How stimulus and experience shapes young children’s landscape of learning

Movement is integral to learning. In this picture, Nathaniel walks his way out to wherever he likes going.

Since day one, a young child encounters new things every single day. The way he responds to a stimulus and the experience formed out of this new encounter is vital to the ability of his brain to adapt to such a demand.  Every time that something new is learned, change takes place at some parts of his brain.

Experts in child psychology consider the first five years of life as the time when development and learning is at its greatest. Toddlers respond to a stimulus better during this stage than what most adults can in their primes. Stimulation and experience shapes young children’s landscape of learning.

Children’s sensitivity to anything that triggers the senses is very high. His central nervous system, comprising the brain, spinal cord, muscles, and the nerves, could never be more active and functioning fully well than at any particular point of his life.
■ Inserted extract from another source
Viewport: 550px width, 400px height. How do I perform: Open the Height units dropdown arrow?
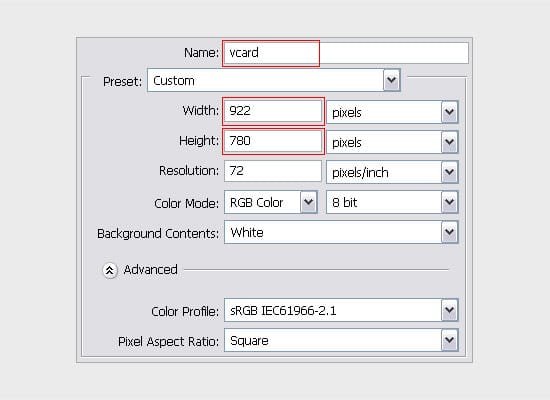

How the stimulus enters the receptors, travels through the spinal cord and to the brain for interpretation is a work designed by a genius.

Once the brain reacts to an outsider, neurons weave a network of many extensions called dendrites. It is during this important brain activity of a human being that neurons are able to communicate with many other neurons. New pathways are formed as the number of connections in the brain increase.
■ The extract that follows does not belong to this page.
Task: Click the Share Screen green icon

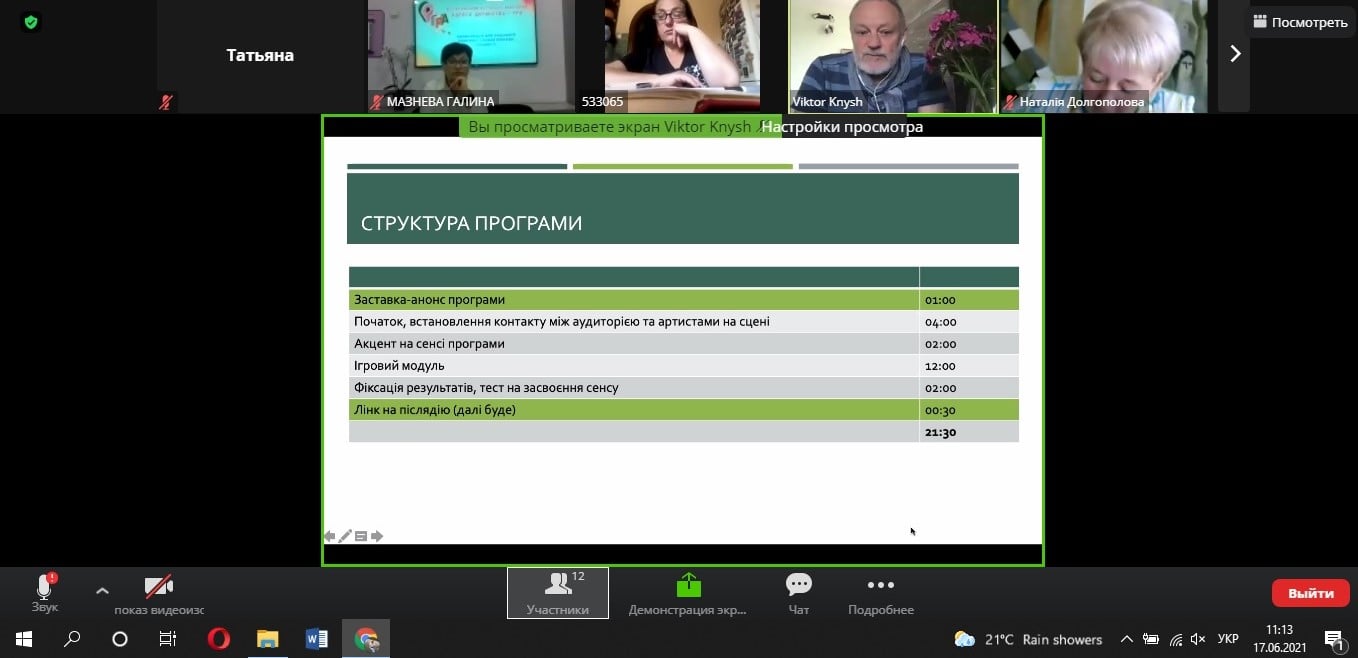Action: [x=687, y=585]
As the child reacts to things he encountered for the first time, his brain automatically molds the network of intermediate neurons into a desired shape. The more stimulation and experience a child has, the better his learning becomes. Such a process stimulates growth of dendrites between neurons in the brain.
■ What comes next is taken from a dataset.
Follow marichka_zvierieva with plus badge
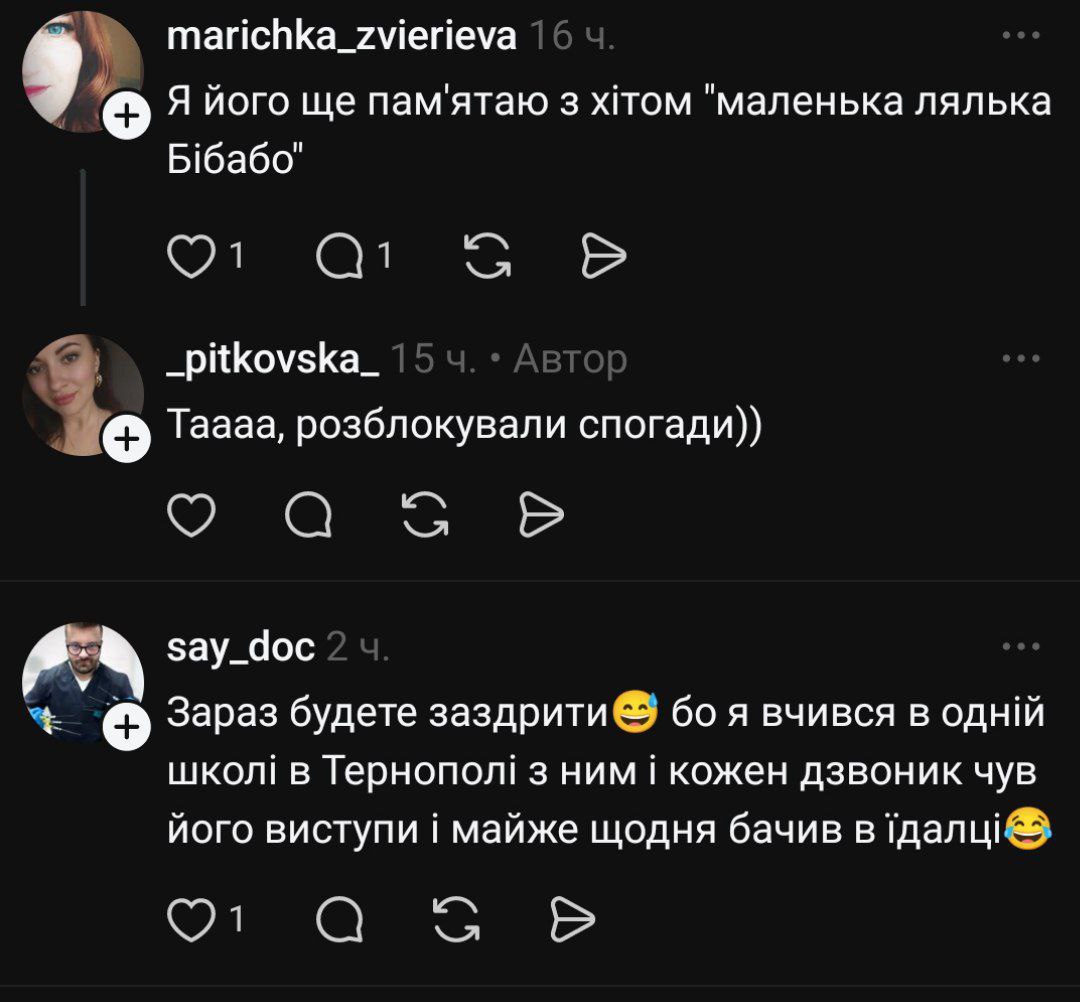Viewport: 1080px width, 1002px height. coord(125,117)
Trying to fit a hat, Nathaniel wants himself photographed for it.

As one grows older, this ability of the brain to form new pathways and adapt to the environment will be reduced. That is why it is more difficult for an adult person to learn to speak a foreign language, for example, like a native than a child who grew up learning that language even if that is not his mother tongue. A newborn baby is already capable of learning new things as manifested by his basic movements like yawning, crying, and giggling.


Anyone who wants to learn something new must use what his brain is functioning for or else he loses the opportunity learning the things he ought to. Doing so requires movement considering that the human body is designed to move. There is a strong connection happening between the mind and body, so intimately connected that the body relies much on how the brain reacts to a stimulus and interprets it.

This interaction between the thought and movement is vital to the increase in neuronal connections of the brain responsible for developing more pathways. If such a process is repeated all over again, learning occurs. As a result of that, the memory, understanding, and muscular control of the subject also improve.


Listening is a critical skill in the formation of what a child may learn from a particular thing. You may not be aware of it, but your baby has already begun listening to you while he was still in the womb. That is why most pediatricians suggest about pregnant women to talk to their babies during the whole pregnancy time.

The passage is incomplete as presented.